Data: 05/06/2018 Categoria: Dependência Química / Voltar

Como entender e ajudar um dependente químico

Antes de julgar um dependente químico como mau caráter, inconfiável, manipulador e traiçoeiro, devemos entender que ele é portador de uma doença segundo a OMS (Organização Muldial de Saúde). Tal doença é descrita como Transtorno mental e comportamental devido à compulsão obcessiva por uso de substâncias psicoativas que alterem sua percepção e que proporcionam prazer proveniente do uso.

Se você entender essa concepção, entenderá que suas atitudes serão para alimentar o uso e para isso será capaz de qualquer coisa. Imagine um casal apaixonado, em um local público, às 23:00hs, extremamente apaixonado e sem condição de estar em um local apropriado e com mais privacidade. Estão envolvidos fisicamente, de forma que o desejo sexual é incontrolável pois tem em sua memória o prazer que uma relação sexual proporcionará. Deste modo eles cometerão qualquer loucura para se satisfazerem, perderão o controle e buscarão de qualquer forma o ato em si.

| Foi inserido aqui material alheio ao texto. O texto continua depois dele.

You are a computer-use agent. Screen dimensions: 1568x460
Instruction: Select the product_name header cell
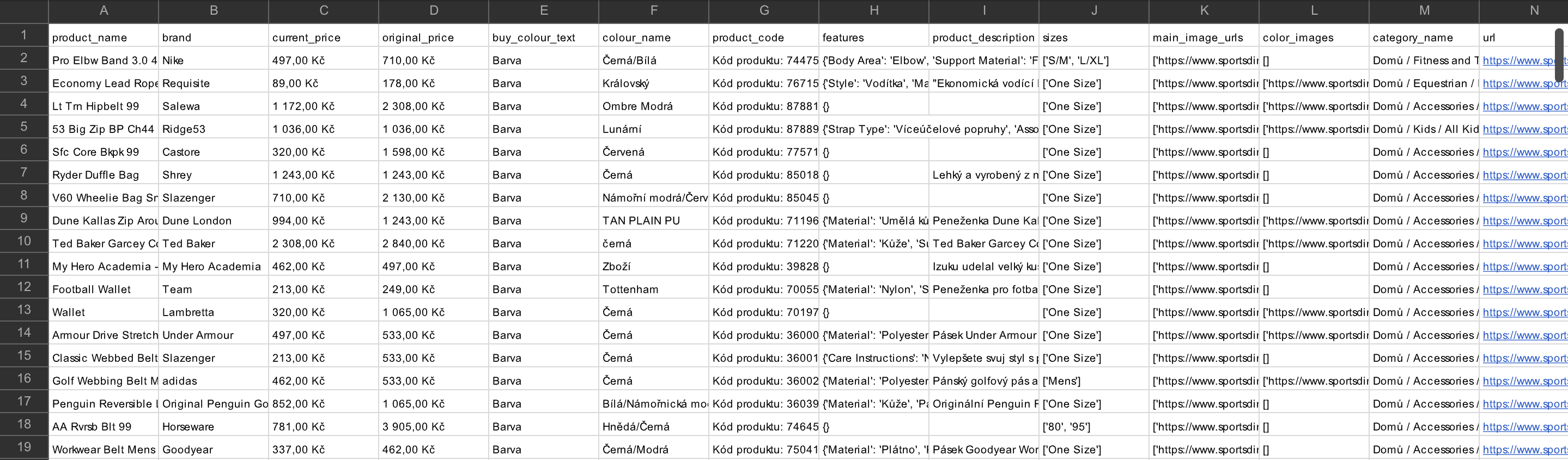(x=104, y=38)
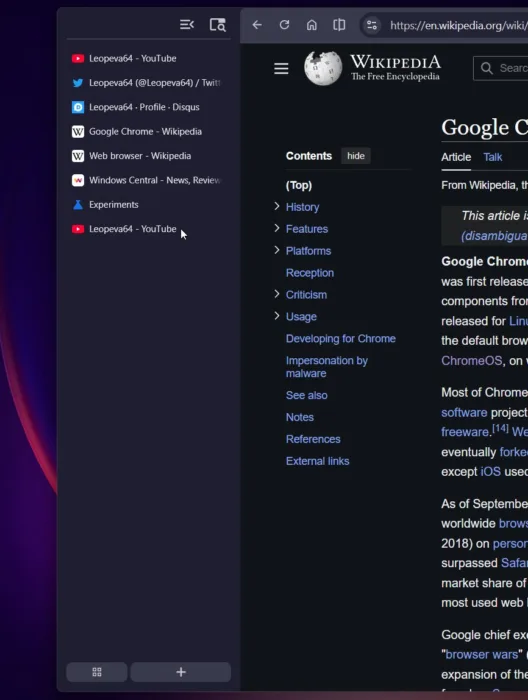The height and width of the screenshot is (700, 528).
Task: Switch to the Talk tab
Action: click(x=493, y=157)
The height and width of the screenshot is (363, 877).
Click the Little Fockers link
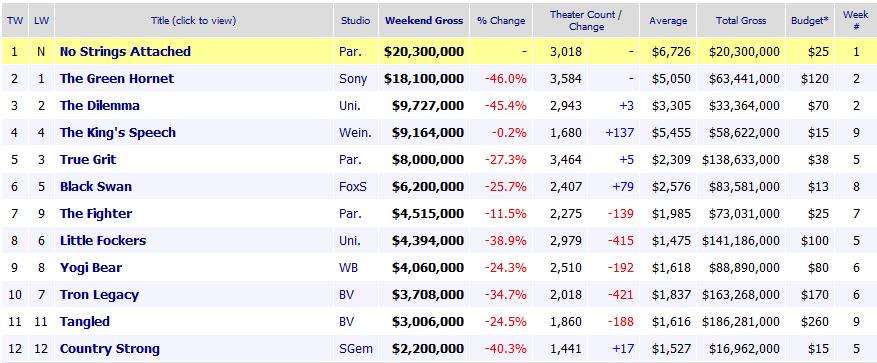pos(103,241)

Pode parecer estranho esta comparação, pois um ato sexual é um ato saudável, mas a busca da satisfação e do prazer é comparável ao uso de uma substância psicoativa que proporcionará prazer e liberará dopamina.

Então antes de julgar um dependente químico, procure usar de empatia. Se você fosse dependente de cocaína, crack, maconha, ácool, o que seria capaz de fazer para satisfazer sua necessidade de ter prazer com a substância de sua preferência ?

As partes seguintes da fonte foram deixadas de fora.